START Study material

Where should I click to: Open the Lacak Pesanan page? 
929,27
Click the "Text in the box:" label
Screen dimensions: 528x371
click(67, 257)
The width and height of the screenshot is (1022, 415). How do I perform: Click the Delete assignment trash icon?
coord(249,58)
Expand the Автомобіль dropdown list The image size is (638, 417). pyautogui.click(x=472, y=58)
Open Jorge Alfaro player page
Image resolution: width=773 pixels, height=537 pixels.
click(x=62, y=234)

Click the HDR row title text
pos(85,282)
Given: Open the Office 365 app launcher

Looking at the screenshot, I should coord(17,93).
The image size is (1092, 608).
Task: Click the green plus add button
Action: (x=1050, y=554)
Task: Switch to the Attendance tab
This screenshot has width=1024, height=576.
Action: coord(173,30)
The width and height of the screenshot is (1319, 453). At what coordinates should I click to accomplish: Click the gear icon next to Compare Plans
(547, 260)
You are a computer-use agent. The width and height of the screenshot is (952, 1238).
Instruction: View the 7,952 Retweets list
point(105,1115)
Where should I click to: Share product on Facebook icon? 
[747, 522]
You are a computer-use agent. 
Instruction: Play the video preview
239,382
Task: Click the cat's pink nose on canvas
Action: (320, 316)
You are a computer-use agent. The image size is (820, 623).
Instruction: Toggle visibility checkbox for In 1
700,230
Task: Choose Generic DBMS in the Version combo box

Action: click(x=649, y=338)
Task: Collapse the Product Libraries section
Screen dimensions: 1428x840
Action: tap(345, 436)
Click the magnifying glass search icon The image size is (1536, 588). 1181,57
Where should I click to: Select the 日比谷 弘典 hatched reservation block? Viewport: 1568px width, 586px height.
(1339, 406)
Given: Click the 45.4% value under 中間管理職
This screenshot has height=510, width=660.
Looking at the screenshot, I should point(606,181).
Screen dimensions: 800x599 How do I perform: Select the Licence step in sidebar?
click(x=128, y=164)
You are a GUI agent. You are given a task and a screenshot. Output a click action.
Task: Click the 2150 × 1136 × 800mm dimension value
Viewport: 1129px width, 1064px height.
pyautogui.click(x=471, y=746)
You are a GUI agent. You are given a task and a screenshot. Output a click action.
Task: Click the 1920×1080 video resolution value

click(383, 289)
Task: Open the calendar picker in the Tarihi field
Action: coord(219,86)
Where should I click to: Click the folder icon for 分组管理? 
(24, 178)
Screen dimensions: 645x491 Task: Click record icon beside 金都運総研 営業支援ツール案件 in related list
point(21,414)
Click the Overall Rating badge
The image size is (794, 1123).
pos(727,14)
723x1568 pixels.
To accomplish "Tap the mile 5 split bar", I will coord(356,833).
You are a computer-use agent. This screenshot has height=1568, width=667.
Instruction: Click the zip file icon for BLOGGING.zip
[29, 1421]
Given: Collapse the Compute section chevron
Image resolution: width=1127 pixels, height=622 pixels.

END Study material

◆ Prompt:
Set down all of the data above, word for word.

◆ Response:
Where should I click to: Open the Lacak Pesanan page? 
929,27
Click the "Text in the box:" label
Screen dimensions: 528x371
click(67, 257)
The width and height of the screenshot is (1022, 415). How do I perform: Click the Delete assignment trash icon?
coord(249,58)
Expand the Автомобіль dropdown list The image size is (638, 417). pyautogui.click(x=472, y=58)
Open Jorge Alfaro player page
Image resolution: width=773 pixels, height=537 pixels.
click(x=62, y=234)

Click the HDR row title text
pos(85,282)
Given: Open the Office 365 app launcher

Looking at the screenshot, I should coord(17,93).
The image size is (1092, 608).
Task: Click the green plus add button
Action: (x=1050, y=554)
Task: Switch to the Attendance tab
This screenshot has width=1024, height=576.
Action: coord(173,30)
The width and height of the screenshot is (1319, 453). At what coordinates should I click to accomplish: Click the gear icon next to Compare Plans
(547, 260)
You are a computer-use agent. The width and height of the screenshot is (952, 1238).
Instruction: View the 7,952 Retweets list
point(105,1115)
Where should I click to: Share product on Facebook icon? 
[747, 522]
You are a computer-use agent. 
Instruction: Play the video preview
239,382
Task: Click the cat's pink nose on canvas
Action: (320, 316)
You are a computer-use agent. The image size is (820, 623).
Instruction: Toggle visibility checkbox for In 1
700,230
Task: Choose Generic DBMS in the Version combo box

Action: click(x=649, y=338)
Task: Collapse the Product Libraries section
Screen dimensions: 1428x840
Action: tap(345, 436)
Click the magnifying glass search icon The image size is (1536, 588). 1181,57
Where should I click to: Select the 日比谷 弘典 hatched reservation block? Viewport: 1568px width, 586px height.
(1339, 406)
Given: Click the 45.4% value under 中間管理職
This screenshot has height=510, width=660.
Looking at the screenshot, I should point(606,181).
Screen dimensions: 800x599 How do I perform: Select the Licence step in sidebar?
click(x=128, y=164)
You are a GUI agent. You are given a task and a screenshot. Output a click action.
Task: Click the 2150 × 1136 × 800mm dimension value
Viewport: 1129px width, 1064px height.
pyautogui.click(x=471, y=746)
You are a GUI agent. You are given a task and a screenshot. Output a click action.
Task: Click the 1920×1080 video resolution value

click(383, 289)
Task: Open the calendar picker in the Tarihi field
Action: coord(219,86)
Where should I click to: Click the folder icon for 分组管理? 
(24, 178)
Screen dimensions: 645x491 Task: Click record icon beside 金都運総研 営業支援ツール案件 in related list
point(21,414)
Click the Overall Rating badge
The image size is (794, 1123).
pos(727,14)
723x1568 pixels.
To accomplish "Tap the mile 5 split bar", I will coord(356,833).
You are a computer-use agent. This screenshot has height=1568, width=667.
Instruction: Click the zip file icon for BLOGGING.zip
[29, 1421]
Given: Collapse the Compute section chevron
Image resolution: width=1127 pixels, height=622 pixels.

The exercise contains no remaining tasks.